Plus, Kalshi and Polymarket, which each raised billions of dollars last year, are reportedly in talks with investors to raise more money at valuations of $20 billion.
If history is any indication, the increasingly crowded field will eventually get whittled down, according to data presented by Bank of America during a Monday panel at Next.io’s New York summit on sports betting and prediction markets. In traditional sports betting, there were once roughly 16 operators in the U.S.; today, there are about eight. Of the original operators, 10 were shut down or exited the U.S., and two—DrafKings and FanDuel—hold up to 80% of market share.
‘It Could Go Away in One Fell Swoop’
Even as the number of operators eventually shrinks, the long-term viability of sports event contracts offered by prediction markets may come down to politics, according to Rob Schwartz, a former general counsel at the Commodity Futures Trading Commission who now works for law firm Morgan Lewis.
If a Democratic candidate wins the presidency in 2028, they could reverse course on sports prediction markets without too much trouble, he said during a separate Monday panel.
“Be careful what you’ve wished for,” Schwartz said. “It could go away in one fell swoop.”
The Trump administration has been very favorable to prediction markets. President Donald Trump’s social media company, Truth Social, plans to launch its own prediction-market platform, and his son, Donald Trump Jr., is an investor in Polymarket and an advisor to Kalshi. Michael Selig, the new chairman of the CFTC, has made clear he supports the industry, and the agency under his watch will get involved in ongoing lawsuits involving prediction-market platforms.
For the moment, with the federal government on their side, platforms have significant runway to grow. This explains why companies like DraftKings and FanDuel got into the game. Traditional sports betting is regulated on a state-by-state basis, and those and other companies have historically had to obtain expensive licenses to lawfully operate in a given state. Meanwhile, shares of DraftKings and FanDuel have been getting hammered, something that can be attributed—at least in part—to competition from the likes of Kalshi and Polymarket.
Josh Kirschner, a partner at law firm Nelson Mullins, said during the legal panel that the behavior of regulated sports betting companies is the “best indicator of what private market operators believe to be occurring and what will occur.” He was referring to the fact that traditional sports betting companies like DraftKings and FanDuel have been diving into prediction markets headfirst, seemingly without concern about potential consequences.
“There is no immediate consequence for joining this fray,” he said. “Ultimately, if they need to pull back, they will pull back.”

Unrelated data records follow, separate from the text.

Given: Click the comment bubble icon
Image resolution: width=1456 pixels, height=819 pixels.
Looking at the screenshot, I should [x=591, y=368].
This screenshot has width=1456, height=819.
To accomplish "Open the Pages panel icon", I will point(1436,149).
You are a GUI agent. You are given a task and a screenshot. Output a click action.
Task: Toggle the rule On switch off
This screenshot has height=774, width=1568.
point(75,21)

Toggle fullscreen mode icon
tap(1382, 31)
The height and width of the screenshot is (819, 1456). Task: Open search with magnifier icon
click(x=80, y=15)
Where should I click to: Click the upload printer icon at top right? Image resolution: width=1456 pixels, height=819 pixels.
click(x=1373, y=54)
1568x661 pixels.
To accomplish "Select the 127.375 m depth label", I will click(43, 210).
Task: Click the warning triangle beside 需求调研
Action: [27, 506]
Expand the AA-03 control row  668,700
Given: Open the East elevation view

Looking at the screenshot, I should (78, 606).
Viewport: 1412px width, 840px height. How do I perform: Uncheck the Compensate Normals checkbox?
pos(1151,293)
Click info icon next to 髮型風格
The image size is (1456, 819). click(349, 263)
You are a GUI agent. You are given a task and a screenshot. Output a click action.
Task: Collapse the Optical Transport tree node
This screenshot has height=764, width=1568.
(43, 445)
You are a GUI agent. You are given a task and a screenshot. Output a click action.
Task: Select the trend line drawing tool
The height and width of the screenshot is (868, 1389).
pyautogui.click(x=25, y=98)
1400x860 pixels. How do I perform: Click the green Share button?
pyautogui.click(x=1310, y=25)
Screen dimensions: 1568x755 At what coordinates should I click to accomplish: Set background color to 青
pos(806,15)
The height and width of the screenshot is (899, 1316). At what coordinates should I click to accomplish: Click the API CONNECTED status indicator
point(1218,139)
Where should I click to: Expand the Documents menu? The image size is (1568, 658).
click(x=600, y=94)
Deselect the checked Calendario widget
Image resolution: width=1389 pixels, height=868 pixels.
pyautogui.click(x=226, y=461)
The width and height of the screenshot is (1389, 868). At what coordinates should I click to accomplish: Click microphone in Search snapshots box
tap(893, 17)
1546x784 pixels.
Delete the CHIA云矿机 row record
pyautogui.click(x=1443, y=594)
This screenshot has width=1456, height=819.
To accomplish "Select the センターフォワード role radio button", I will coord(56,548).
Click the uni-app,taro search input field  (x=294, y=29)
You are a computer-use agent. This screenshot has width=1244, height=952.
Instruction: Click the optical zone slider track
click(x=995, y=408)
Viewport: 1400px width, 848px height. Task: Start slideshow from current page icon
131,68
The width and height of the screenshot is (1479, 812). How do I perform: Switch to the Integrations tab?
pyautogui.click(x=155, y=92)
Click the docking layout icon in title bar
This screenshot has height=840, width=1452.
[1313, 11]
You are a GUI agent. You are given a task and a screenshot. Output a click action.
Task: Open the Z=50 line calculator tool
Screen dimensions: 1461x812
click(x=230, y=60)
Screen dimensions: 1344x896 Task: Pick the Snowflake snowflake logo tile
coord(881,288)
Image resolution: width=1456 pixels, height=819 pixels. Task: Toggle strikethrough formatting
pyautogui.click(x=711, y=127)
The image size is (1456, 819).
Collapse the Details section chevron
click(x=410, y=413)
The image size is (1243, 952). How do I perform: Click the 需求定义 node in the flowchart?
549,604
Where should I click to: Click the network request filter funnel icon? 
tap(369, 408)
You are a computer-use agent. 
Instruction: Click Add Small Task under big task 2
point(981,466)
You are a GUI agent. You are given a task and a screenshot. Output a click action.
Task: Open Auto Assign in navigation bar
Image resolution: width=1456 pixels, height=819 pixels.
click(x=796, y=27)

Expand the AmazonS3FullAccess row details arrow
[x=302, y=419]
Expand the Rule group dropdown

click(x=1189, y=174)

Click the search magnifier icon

The Specter of the Supreme Court
A different political party in power isn’t the only way the advance of prediction markets might stall. The administration doesn’t control the Supreme Court, as evidenced by its recent ruling against Trump’s tariffs, although presidents can have a meaningful impact on the direction of the court.
With more than 20 lawsuits winding through the U.S. court system, legal experts believe the issue of sports event contracts will eventually reach the Supreme Court. Andrew Kim, a partner at law firm Goodwin who moderated the session, asked the other two panelists when this will get to the Supreme Court, and where the court will land.
“Anybody who tells you they know where this is going to come out is pretty much full of shit,” Schwartz said. “It’s not knowable. They have no idea.”
Kirschner echoed Schwartz’s sentiments.
“If I knew the answer, I wouldn’t be here,” he said. “I’d be cashing checks from Kalshi for millions and millions of dollars and you’d never hear from me again.”